Cosby has wavered between stoic and smiling as he awaits his fate, but gave a brief thumbs-up as jurors listened to a court reporter reread his January 2005 police interview.

In it, he claimed Constand showed no ill effects from the 1 1/2 Benadryl pills he gave her to help her relax, and that she never objected to his behavior during the 2004 encounter at his suburban Philadelphia home.

Her mother, Gianna Constand, pulled a cloth from her pocket to wipe away tears Wednesday as she listened to the testimony. Some jurors closed their eyes and tilted their heads down as they listened to the police interview. One slunk down in his seat, looking angry.

Constand testified last week that she was paralyzed by the pills and unable to fight Cosby off.

“In my head, I was trying to get my hands to move or my legs to move, but I was frozen,” Constand, 44, testified June 6. “I wasn’t able to fight in any way.”

She added: “I wanted it to stop.”

Cosby used his power and fame to violate Constand, an employee of Temple University’s basketball program, prosecutors argued during the trial.
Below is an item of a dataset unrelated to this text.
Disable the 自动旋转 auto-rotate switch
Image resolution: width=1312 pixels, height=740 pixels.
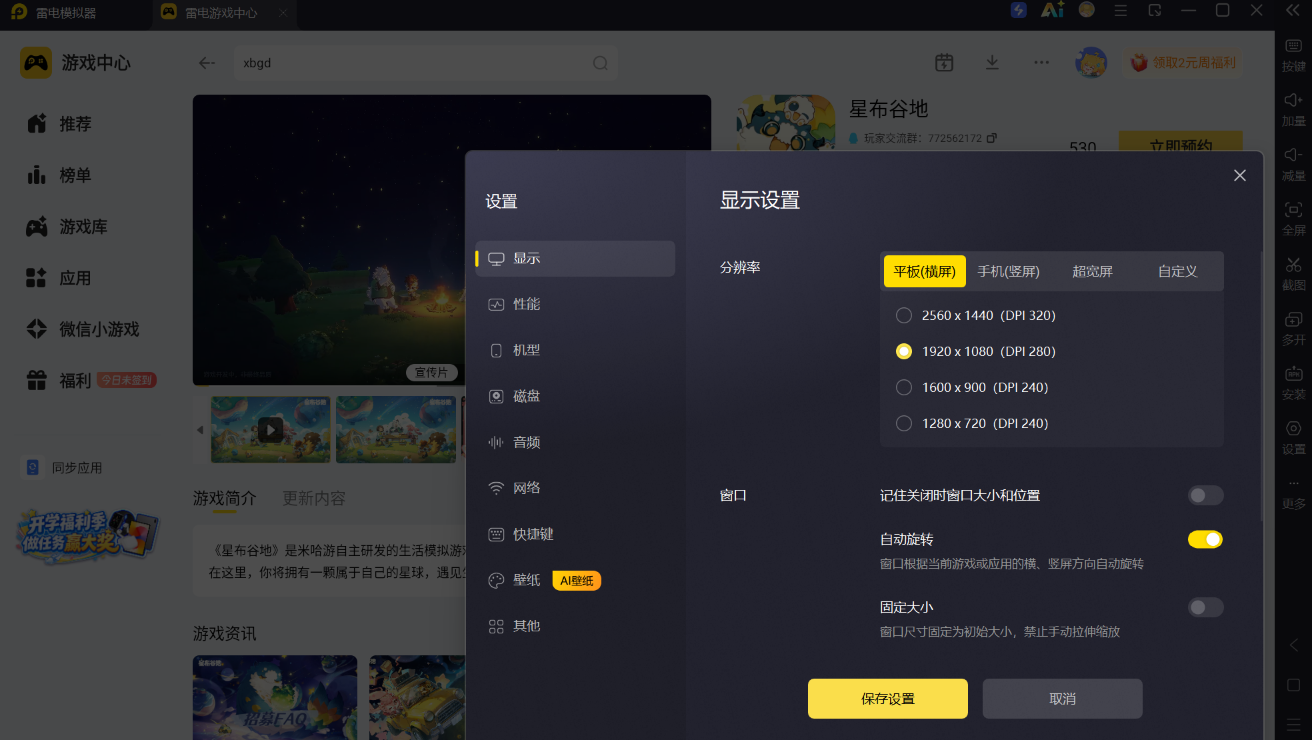(x=1205, y=539)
But Cosby’s lawyers maintain Constand was a willing sexual partner, and say Constand told a “stone cold lie.”

Defense lawyer Brian McMonagle attacked what he said were inconsistencies in Constand’s story, disputed that Constand was incapacitated, and made the case that she and Cosby, who was married, had a romantic relationship. Constand has denied that.

Cosby’s spokesman released a statement Tuesday from a Temple University employee who claimed Constand told her of a plan to falsely accuse a “high-profile person” of sexual assault so she could sue and get money. A judge blocked the employee, Marguerite Jackson, from testifying at the trial, ruling it would be hearsay. Constand’s lawyer’s blasted the Cosby camp for releasing the statement.

Constand said on the witness stand she didn’t know Jackson.